Practical tactics that foster connection and fuel performance

The Office

Read Time: 4 minutes 14 seconds

We form teams for one simple reason. We'll accomplish more together than on our own. The rewards for building a collective identity and embarking on a shared mission outweigh the costs to each individual.

So what separates a high-performing team from those that succumb to dysfunction?

The foundation: Trust

Here's best-selling author Patrick Lencioni’s take:

If our success is built upon trust, it stands to reason that we want to establish it as quickly as possible and do nothing to erode it.

But before we can architect our approach to build it, what exactly is trust?

The best explanation I found is that there are two types of trust:

Cognitive Trust

  • From the head

  • Driven by credibility

  • Accomplishments, skills & reliability

Affective Trust

  • From the heart

  • Driven by feelings

  • Closeness, empathy & friendship

And to be effective as a modern manager, we need to build both. 

6 Tweaks to Accelerate Authentic Trust

Be Vulnerable

Wait, didn't you say Cognitive trust is based on my skills and accomplishments? Now you want me to lead with my faults & failures?

I bet your workplace trust-building efforts are tilted heavily towards the cognitive by your qualifications. So let’s rebalance your portfolio.

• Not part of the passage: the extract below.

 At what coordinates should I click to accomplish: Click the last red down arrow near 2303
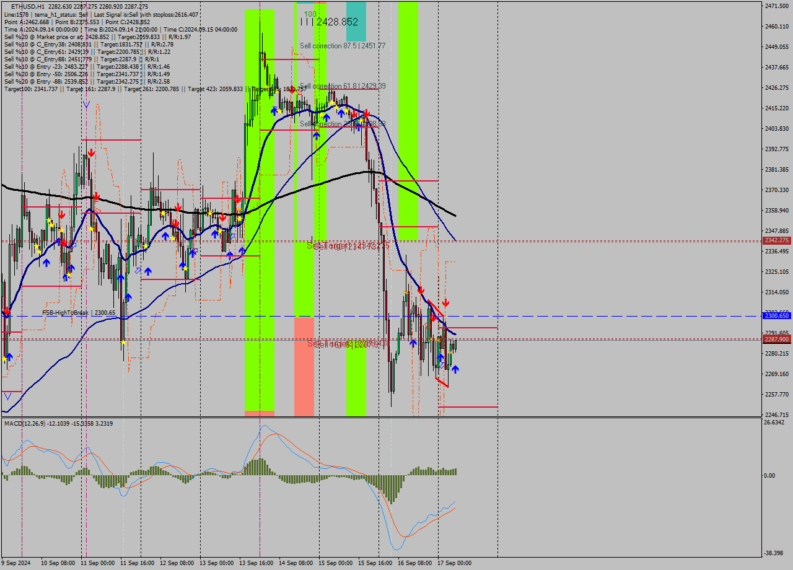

Being imperfect has two other benefits:

  • Light is the best disinfectant. Own your shortcomings, and you neutralize any power they hold over you.

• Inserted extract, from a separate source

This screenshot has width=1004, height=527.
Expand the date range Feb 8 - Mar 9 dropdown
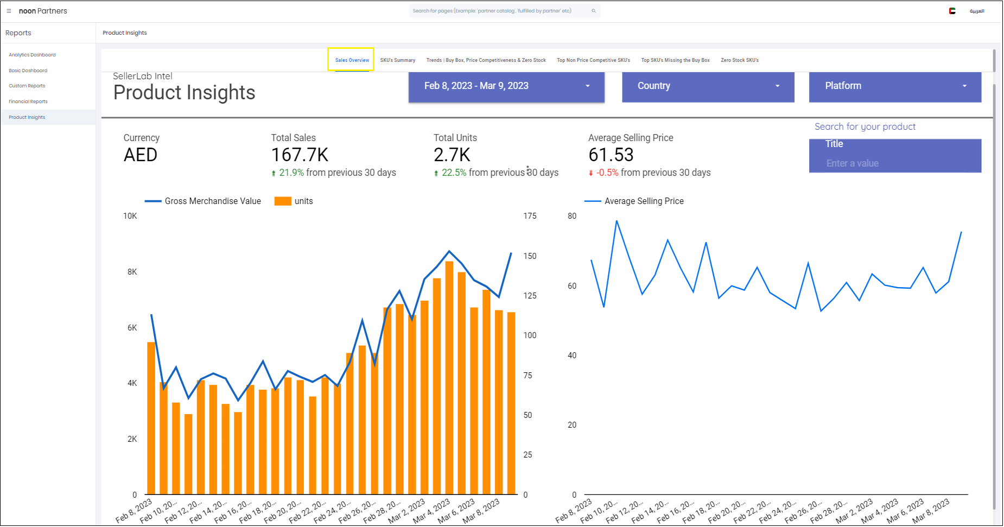(x=506, y=86)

  • Your primary role is role model. Show your team how you want them to engage.

People will give what they get. If you want a team with high self-awareness and open-mindedness, you know where to start:

Be Personal

Have you ever built a meaningful relationship from a blast email? Me neither. And in our remote-first world, run-ins are infrequent. So even if it means you must be on 15-minute Zooms all day, do it.

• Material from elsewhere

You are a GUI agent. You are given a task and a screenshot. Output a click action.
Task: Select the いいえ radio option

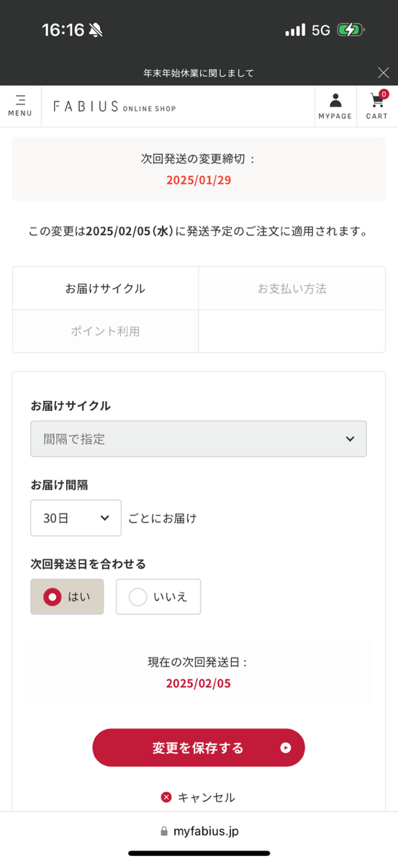tap(158, 597)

Eye contact is the window to a clear connection.

Tip: Put your camera just above the screen. Then put any notes or materials just below. If you have a second screen, be explicit when you're using it. Otherwise, it appears as if you'd rather be elsewhere.

Tip: Learn everyone's name (in advance if possible). Ask for an org chart. Make sure it has pictures on it. You instantly pull someone a step closer when you address them by name.

Want to supercharge it with someone new? Uncover 1 thing they value. Family? Travel? Sports Team? Start there the next time you see them.

Be Explicit

Trust is a contract. And contracts are best written for the mutual benefit and understanding of both parties.